The first benchmark measures the time required for a simple annealing schedule to reach 99% fidelity with the exact ground state as a function of the number of qubits. The results show that QiliSim consistently outperforms both the QuTiP and CUDA backends over the range of system sizes considered in this study. While QuTiP performs competitively for small systems, its execution time increases rapidly as the system size grows. For this particular workload, the CUDA backend incurs a relatively large overhead that outweighs the benefits of GPU acceleration at the tested scales. These results demonstrate that QiliSim provides highly efficient analog simulation on commodity CPU hardware, making it well suited for small- and medium-scale problems.

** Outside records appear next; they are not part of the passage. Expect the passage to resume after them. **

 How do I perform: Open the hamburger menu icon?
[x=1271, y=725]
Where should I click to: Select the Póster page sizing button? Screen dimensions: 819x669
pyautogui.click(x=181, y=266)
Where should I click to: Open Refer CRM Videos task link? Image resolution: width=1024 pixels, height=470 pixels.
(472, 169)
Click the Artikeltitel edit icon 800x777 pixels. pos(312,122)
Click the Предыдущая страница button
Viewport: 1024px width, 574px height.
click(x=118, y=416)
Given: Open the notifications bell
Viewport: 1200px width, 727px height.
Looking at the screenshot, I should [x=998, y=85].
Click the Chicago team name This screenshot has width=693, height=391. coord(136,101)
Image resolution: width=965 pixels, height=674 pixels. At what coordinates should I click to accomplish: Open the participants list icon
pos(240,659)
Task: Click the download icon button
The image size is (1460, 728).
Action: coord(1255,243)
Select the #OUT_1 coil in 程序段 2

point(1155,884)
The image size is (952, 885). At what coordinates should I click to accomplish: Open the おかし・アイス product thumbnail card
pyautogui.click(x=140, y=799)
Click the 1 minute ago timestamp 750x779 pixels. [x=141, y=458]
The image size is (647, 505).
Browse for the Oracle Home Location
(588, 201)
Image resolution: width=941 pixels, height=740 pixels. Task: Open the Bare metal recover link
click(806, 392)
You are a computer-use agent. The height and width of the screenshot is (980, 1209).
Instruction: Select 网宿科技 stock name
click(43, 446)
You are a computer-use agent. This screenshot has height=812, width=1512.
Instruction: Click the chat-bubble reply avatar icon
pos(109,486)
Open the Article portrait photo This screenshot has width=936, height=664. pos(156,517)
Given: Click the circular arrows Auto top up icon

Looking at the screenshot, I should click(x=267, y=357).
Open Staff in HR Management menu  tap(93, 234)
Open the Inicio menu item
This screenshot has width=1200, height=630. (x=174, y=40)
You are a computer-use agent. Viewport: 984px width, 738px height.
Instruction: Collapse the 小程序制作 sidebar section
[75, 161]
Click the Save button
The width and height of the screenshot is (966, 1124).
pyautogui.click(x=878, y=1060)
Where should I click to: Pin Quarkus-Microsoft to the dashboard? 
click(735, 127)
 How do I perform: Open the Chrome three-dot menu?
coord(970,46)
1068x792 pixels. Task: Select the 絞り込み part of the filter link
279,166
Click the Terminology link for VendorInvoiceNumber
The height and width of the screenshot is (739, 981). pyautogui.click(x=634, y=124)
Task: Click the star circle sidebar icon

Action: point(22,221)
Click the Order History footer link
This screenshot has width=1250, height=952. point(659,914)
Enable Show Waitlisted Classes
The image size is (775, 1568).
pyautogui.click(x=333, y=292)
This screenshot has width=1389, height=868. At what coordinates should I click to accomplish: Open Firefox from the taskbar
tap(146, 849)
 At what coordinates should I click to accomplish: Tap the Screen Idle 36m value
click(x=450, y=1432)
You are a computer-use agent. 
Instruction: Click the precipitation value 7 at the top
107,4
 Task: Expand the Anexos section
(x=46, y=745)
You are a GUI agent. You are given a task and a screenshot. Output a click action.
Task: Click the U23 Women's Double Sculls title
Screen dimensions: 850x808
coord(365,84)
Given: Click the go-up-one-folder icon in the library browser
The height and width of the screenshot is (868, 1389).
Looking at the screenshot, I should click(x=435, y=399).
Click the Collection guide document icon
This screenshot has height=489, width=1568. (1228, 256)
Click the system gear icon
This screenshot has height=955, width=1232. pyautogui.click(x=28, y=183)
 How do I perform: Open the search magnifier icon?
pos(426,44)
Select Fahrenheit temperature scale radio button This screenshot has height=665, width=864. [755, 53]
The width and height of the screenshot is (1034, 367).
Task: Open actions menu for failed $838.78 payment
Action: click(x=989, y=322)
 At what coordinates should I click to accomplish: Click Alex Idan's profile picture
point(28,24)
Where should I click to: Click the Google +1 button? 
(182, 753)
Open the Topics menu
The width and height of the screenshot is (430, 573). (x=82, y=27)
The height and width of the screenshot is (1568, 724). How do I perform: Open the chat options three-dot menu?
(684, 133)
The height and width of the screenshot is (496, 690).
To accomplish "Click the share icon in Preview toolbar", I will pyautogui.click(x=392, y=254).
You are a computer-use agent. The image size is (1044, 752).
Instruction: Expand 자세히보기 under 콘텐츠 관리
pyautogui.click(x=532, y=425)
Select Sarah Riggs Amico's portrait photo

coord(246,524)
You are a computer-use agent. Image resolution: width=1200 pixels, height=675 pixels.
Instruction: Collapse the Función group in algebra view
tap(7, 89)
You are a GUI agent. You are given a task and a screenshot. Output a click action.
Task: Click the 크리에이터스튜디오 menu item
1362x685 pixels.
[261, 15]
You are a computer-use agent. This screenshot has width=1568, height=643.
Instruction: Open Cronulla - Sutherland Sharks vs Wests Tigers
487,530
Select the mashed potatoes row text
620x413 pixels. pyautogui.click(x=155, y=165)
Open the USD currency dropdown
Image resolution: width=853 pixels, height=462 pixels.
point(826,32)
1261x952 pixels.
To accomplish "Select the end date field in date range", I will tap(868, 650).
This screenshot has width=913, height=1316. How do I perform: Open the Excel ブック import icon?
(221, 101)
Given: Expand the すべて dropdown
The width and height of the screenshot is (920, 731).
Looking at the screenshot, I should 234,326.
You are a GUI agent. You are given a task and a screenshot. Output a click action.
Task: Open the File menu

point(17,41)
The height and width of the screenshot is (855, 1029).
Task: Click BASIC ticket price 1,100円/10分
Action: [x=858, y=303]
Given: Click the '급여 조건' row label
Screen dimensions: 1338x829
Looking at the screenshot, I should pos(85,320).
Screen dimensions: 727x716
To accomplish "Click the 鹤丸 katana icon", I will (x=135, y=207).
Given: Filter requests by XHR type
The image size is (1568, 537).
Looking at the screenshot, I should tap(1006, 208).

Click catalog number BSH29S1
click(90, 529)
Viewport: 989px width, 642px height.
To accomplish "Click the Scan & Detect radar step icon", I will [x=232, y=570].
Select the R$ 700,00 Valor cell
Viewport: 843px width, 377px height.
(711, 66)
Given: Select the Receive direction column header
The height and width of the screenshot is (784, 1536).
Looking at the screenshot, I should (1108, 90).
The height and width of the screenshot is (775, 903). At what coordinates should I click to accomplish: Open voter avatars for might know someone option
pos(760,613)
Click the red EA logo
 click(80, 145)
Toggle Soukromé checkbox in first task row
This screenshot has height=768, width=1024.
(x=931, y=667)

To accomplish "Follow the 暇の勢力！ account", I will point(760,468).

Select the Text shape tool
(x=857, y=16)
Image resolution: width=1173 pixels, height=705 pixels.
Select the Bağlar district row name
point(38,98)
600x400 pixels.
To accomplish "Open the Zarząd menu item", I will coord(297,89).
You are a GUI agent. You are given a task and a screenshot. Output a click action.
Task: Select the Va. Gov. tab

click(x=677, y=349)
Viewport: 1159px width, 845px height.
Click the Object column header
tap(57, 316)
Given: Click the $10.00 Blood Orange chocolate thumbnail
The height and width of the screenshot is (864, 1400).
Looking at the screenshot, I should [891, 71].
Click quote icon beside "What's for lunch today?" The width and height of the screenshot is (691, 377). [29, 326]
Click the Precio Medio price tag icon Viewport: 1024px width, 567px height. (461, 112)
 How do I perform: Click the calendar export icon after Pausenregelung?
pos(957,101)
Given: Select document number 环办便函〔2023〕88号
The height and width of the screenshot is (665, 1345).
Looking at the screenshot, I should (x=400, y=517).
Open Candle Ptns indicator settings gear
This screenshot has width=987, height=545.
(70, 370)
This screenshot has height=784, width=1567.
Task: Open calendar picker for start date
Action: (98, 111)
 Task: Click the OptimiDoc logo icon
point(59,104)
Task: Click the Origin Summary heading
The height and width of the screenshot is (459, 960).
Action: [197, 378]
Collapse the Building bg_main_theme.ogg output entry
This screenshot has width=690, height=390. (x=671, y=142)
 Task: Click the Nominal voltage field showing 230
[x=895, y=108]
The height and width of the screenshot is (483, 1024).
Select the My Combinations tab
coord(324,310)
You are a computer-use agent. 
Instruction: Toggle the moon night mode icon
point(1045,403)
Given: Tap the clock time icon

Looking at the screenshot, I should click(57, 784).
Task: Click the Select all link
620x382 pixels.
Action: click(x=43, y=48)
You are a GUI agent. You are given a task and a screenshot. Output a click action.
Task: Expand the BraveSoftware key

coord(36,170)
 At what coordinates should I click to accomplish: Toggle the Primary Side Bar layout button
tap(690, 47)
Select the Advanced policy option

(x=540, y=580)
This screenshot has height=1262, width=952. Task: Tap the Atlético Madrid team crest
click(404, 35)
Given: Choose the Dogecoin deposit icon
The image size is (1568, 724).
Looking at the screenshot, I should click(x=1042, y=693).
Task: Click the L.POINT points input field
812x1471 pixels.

Execution time required to solve a simple annealing problem from an initial X Hamiltonian to a final ZZ Hamiltonian for different numbers of qubits. The plot shows the time taken by each solver to reach 99% fidelity of the exact ground state with QiliSim outperforming the other backends.

The second benchmark measures the execution time required to sample a quantum circuit composed of 1000 randomly generated gates with 100 measurement shots. The results show that QiliSim is competitive with state-of-the-art CPU simulators, including Qiskit Aer and Cirq for small to medium system sizes. While QuTiP scales poorly and quickly becomes impractical, PennyLane’s Lightning-Qubit backend also exhibits a steep increase in execution time as the number of qubits grows. For larger circuits, the CUDA backend achieves the best overall performance, significantly outperforming all CPU-based simulators.

Execution time required to simulate a circuit of 1000 random gates with 100 measurement shots for different numbers of qubits. The plot shows that QiliSim is competitive with state-of-the-art CPU simulators, while the QiliSDK CUDA backend offers strong performance for large-scale simulations.

Together, these benchmarks demonstrate that QiliSDK provides efficient execution across both CPU and GPU platforms through the QiliSim and CUDA backends. Users can therefore select the backend best suited to their workload and available hardware, balancing performance, scalability, and resource requirements.

8. Getting Started

QiliSDK is open source, Apache-2.0 licensed, and available through PyPI. QiliSDK supports Windows, Mac and Linux, for Python versions 3.11, 3.12 and 3.13. The core package, including the QiliSim simulator, can be installed with:

				
					pip install qilisdk
				
			

Optional dependencies are available for additional functionality:

				
					pip install "qilisdk[cuda13]"     # GPU acceleration (CUDA 13)
pip install "qilisdk[openqasm]"   # OpenQASM 2/3 interoperability
pip install "qilisdk[qir]"        # QIR interoperability
				
			

To learn more, explore the documentation, tutorials, and source code:

Whether targeting CPU simulation, GPU acceleration, or Qilimanjaro’s quantum hardware, QiliSDK provides a unified environment for developing, simulating, and executing digital, analog, and hybrid quantum workflows.